Another issue that I have (I have many, but I am not going to try to list them here) is that I have the belief ingrained in me that success should be measured in a physical, or visual way. For example, building a house. When you are finished you can tell that you are successful because there is a house where before, there was none. If look at the technology program at my school in this way, it will never be a success. There is very little in the way of visual indicators to determine the technology progress at my school.
As an example of something positive, I do have quite a few teachers who have their own web page this year. Ten teachers have web pages that are available for the world to see. Not a great number, but last year there was only one. So, it is a little better than what it used to be last year, but I always want more.
Four days a week I am teaching in one of the two computer labs, and one day a week is devoted to planning and tying up all of the loose ends that I couldn't get to the rest of the rest of the week. I always feel behind, I always feel like there is more to do, and I remain unsatisfied. I want to be creative, and explore new areas and ideas. But, it seems that there are only 24 hours in a day... I thought there was more.
I do love my job. I get to work with students that value what I do. That makes me feel great. But, of course, nothing is perfect, and the teachers often seem to find ways to ignore or resist the changes I want to make. I understand where they are coming from (lack of time, other things to do, their brain is full and they can't learn anything else), but they do not see where they are going with that outlook. Unfortunately, the students lose out on a richer and more diverse education.

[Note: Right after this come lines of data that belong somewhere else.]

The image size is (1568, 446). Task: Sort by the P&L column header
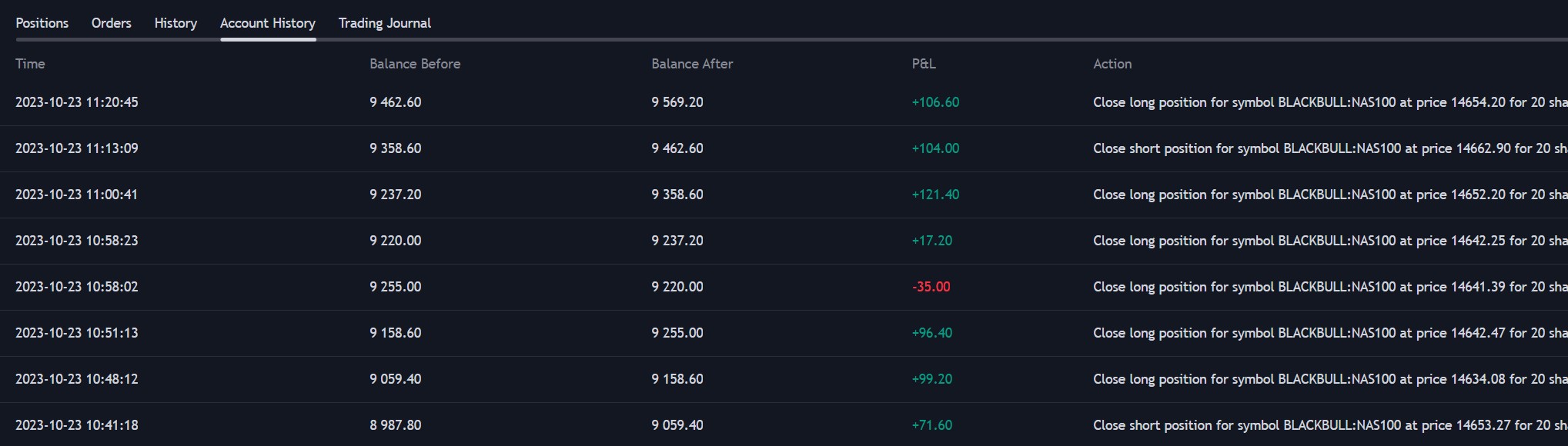pyautogui.click(x=924, y=64)
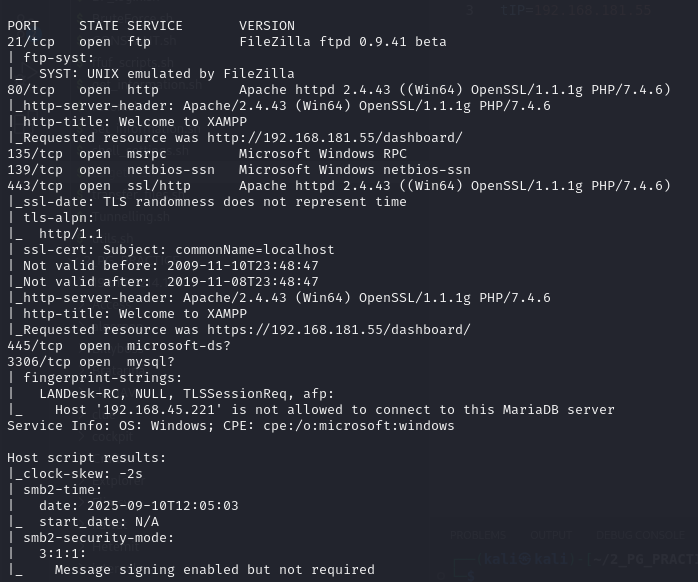Click the 3306/tcp mysql? port line
The width and height of the screenshot is (698, 582).
[x=91, y=362]
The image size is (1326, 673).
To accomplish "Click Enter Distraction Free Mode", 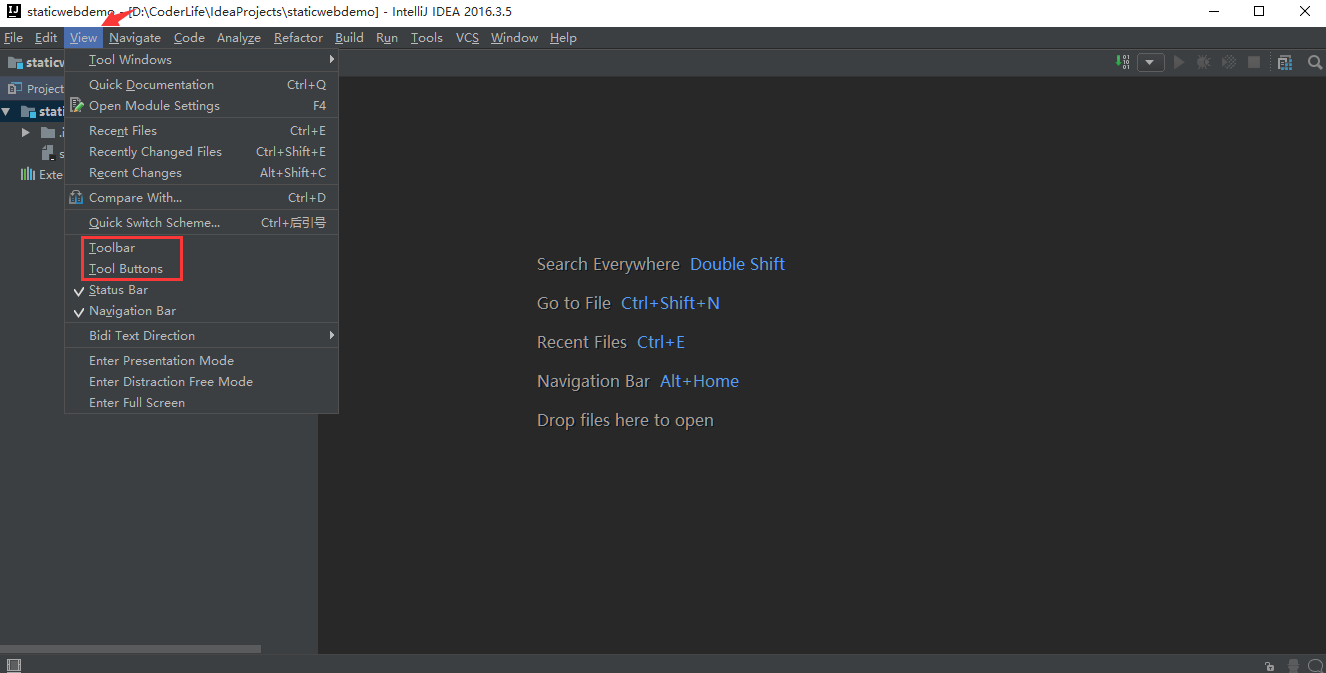I will pos(171,382).
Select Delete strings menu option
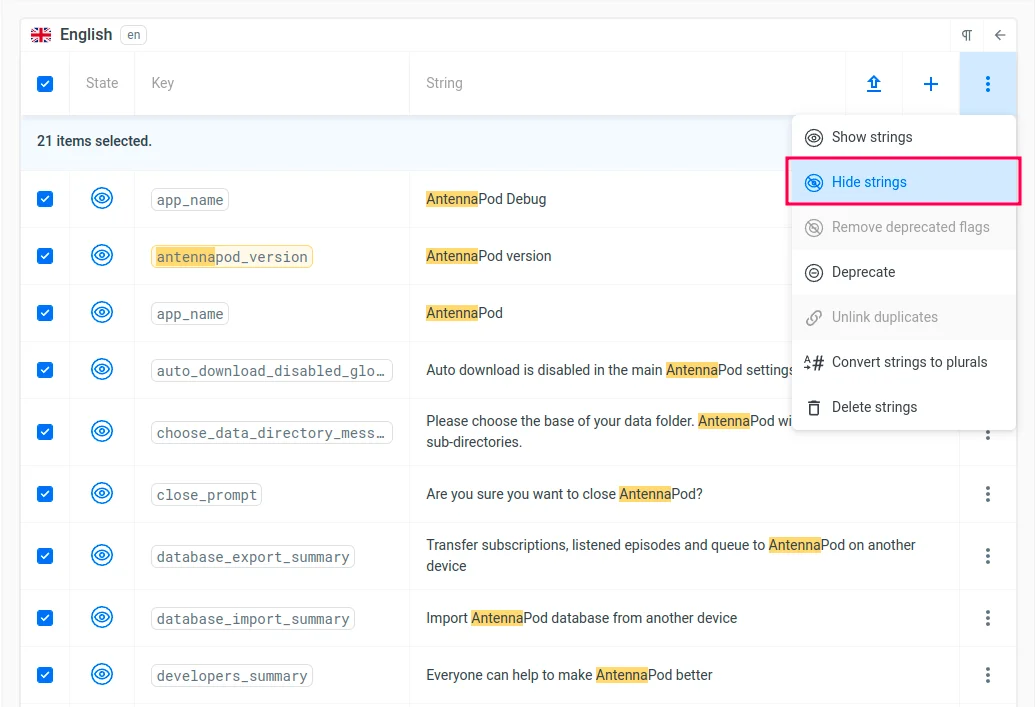Image resolution: width=1035 pixels, height=707 pixels. (874, 407)
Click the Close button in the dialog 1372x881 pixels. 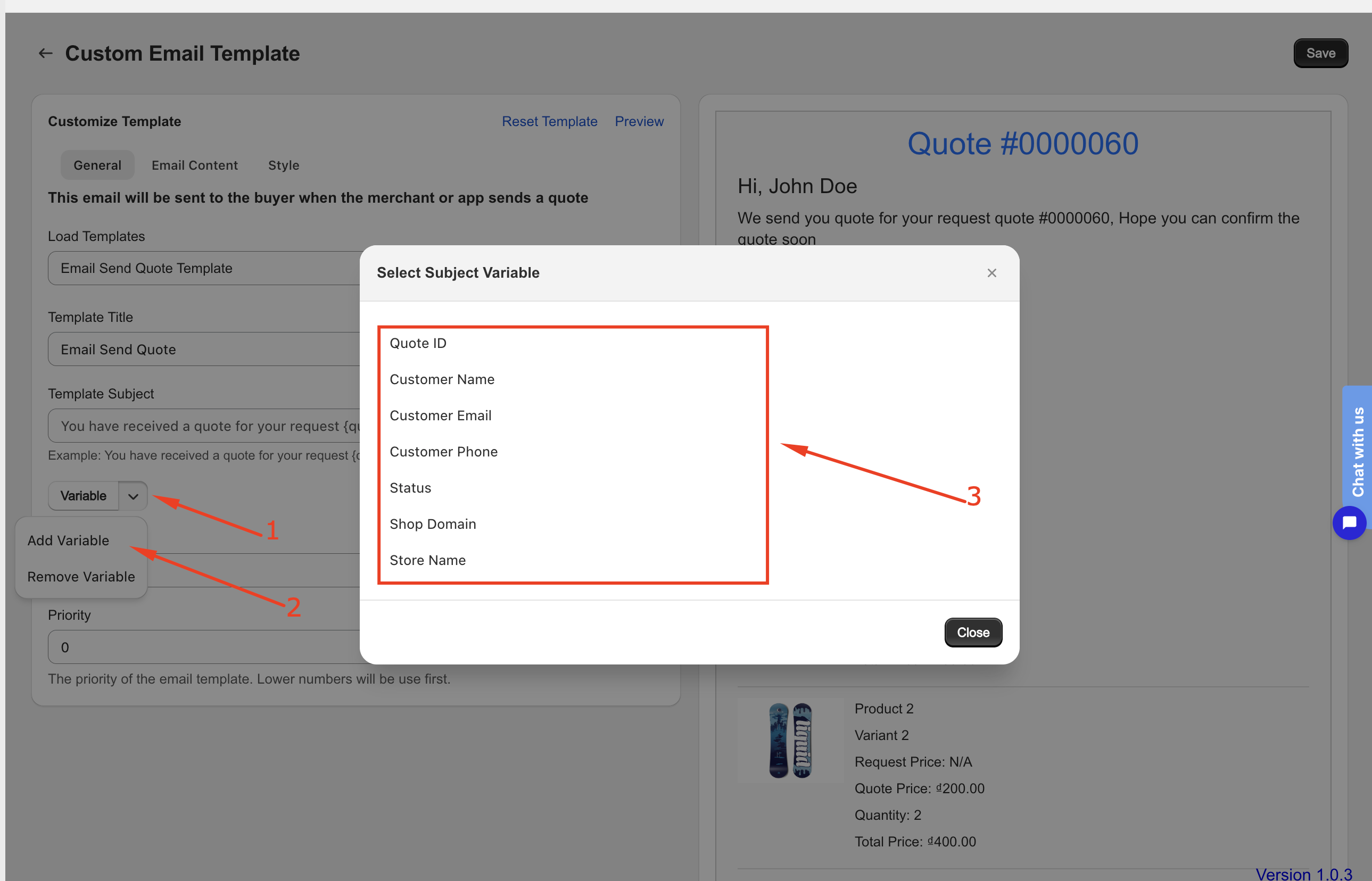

So here is what I will be focusing on for the rest of the year-
1) I think I need to take the good things and just try to build on that positive foundation for the next level. It is hard, especially in the blah winter months, but it is a good place to start for me.
2) It has also been shared with me that could be nicer to people. I can't argue with that, niceness is hard to measure, but I know I can always do better. Maybe exercising more would help me with this- it couldn't hurt.
3) I need to stop taking myself so seriously. It seems strange for me to say, because I never really have taken much seriously, but I need to step back and try and see things in a new way.
It is important for me to remember that there is no destination to my job, but there is a path. I need to find the best path and bring as many people with me as I can.